• _WHAT NEEDS TO BE DONE_
Repeat exactly, and nothing more, the lines from the one that includes "You are a GUI" through the final line of the entries; skip the pictures.

• _TASK MATERIAL_
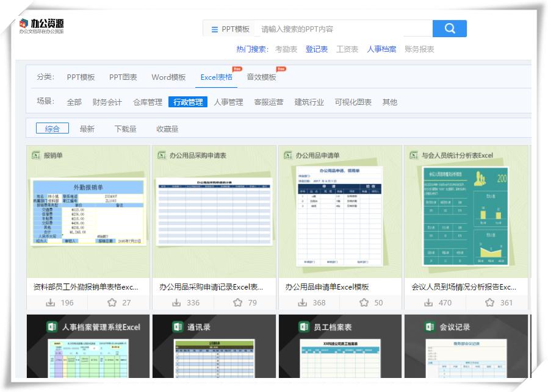Click the hamburger icon in the PPT模板 selector
548x392 pixels.
point(214,28)
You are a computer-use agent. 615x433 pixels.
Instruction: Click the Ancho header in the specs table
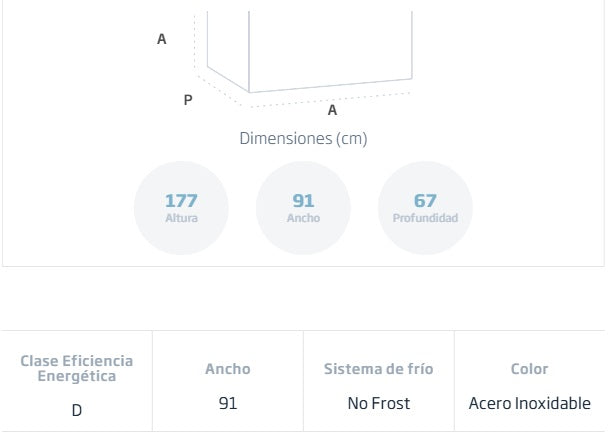(228, 369)
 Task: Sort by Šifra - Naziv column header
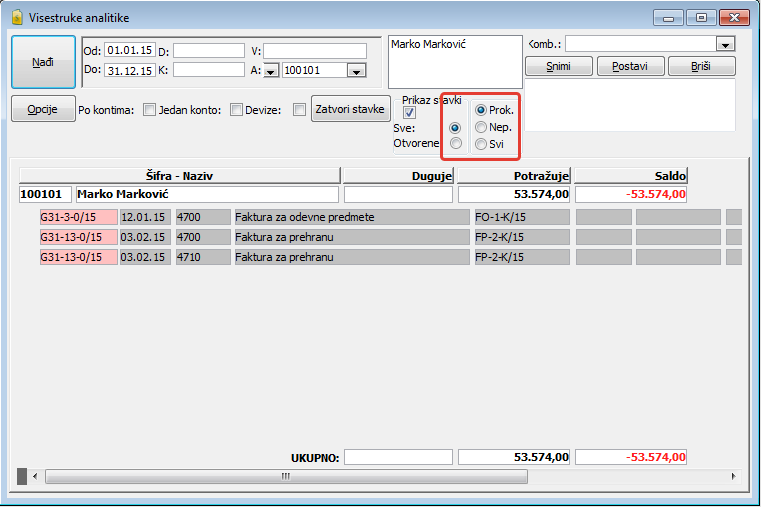(x=180, y=175)
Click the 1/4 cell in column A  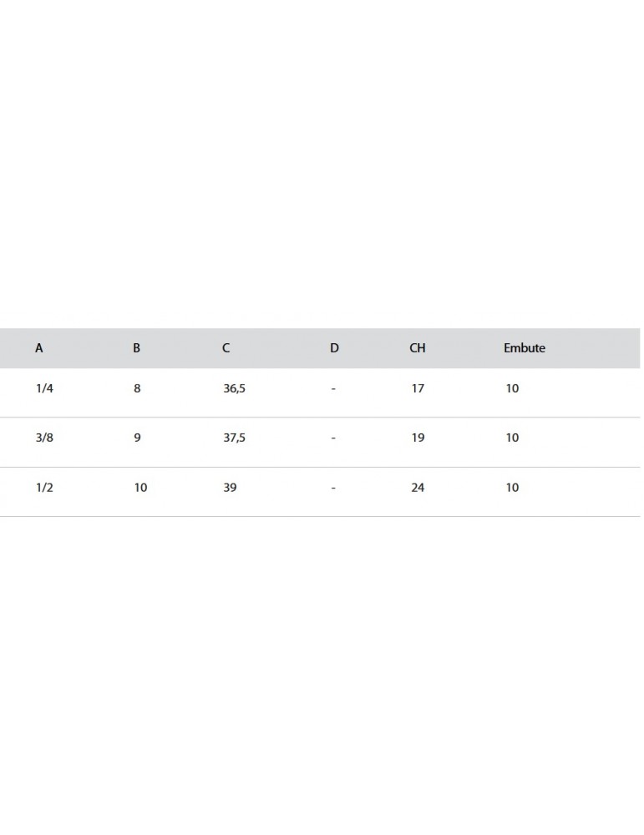click(44, 388)
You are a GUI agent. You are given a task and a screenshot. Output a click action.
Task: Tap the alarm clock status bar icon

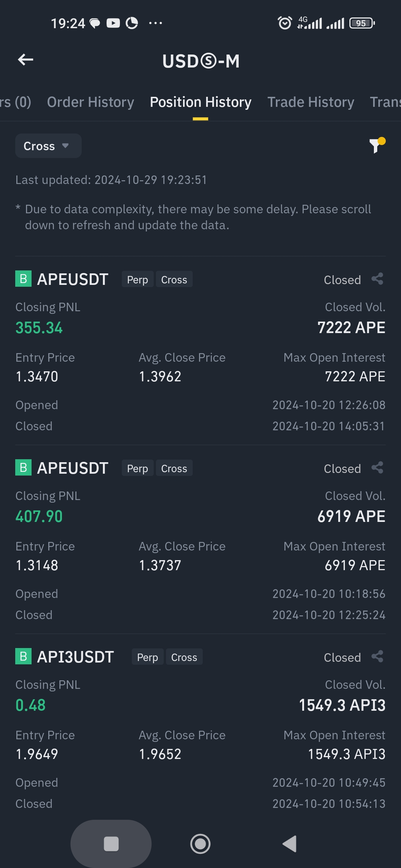pos(285,23)
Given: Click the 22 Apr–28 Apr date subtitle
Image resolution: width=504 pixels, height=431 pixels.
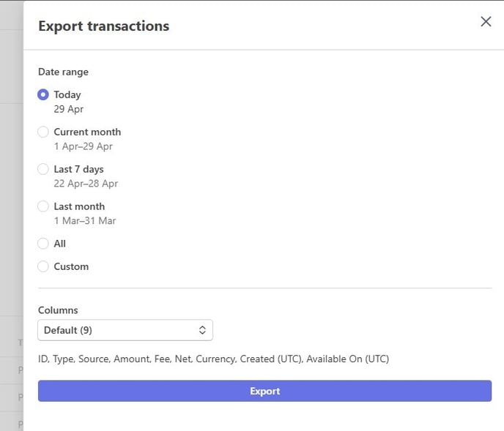Looking at the screenshot, I should pyautogui.click(x=86, y=184).
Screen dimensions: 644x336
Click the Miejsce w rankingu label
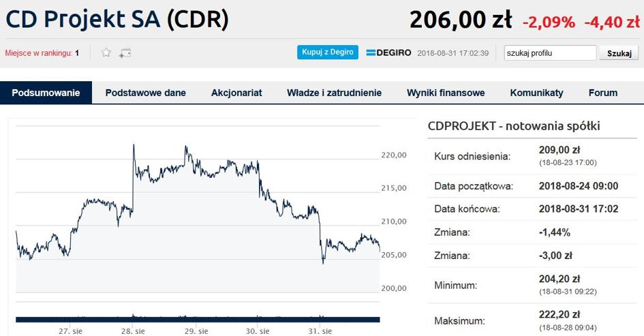(x=38, y=53)
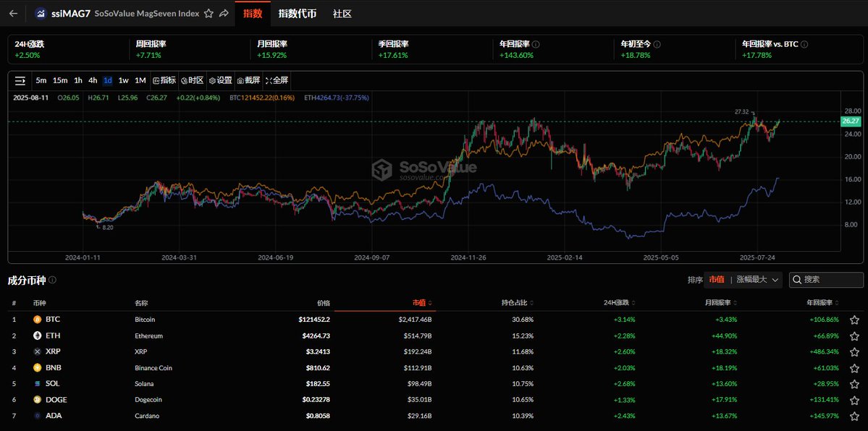
Task: Click the share arrow icon beside index name
Action: coord(224,14)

• _EXPECTED OUTPUT_
You are a GUI agent. You are given a task and a screenshot. Output a click action.
Task: Tap the alarm clock status bar icon

pos(285,23)
Given: Click the 22 Apr–28 Apr date subtitle
Image resolution: width=504 pixels, height=431 pixels.
Looking at the screenshot, I should pyautogui.click(x=86, y=184).
Screen dimensions: 644x336
Click the Miejsce w rankingu label
(x=38, y=53)
Task: Click the share arrow icon beside index name
Action: coord(224,14)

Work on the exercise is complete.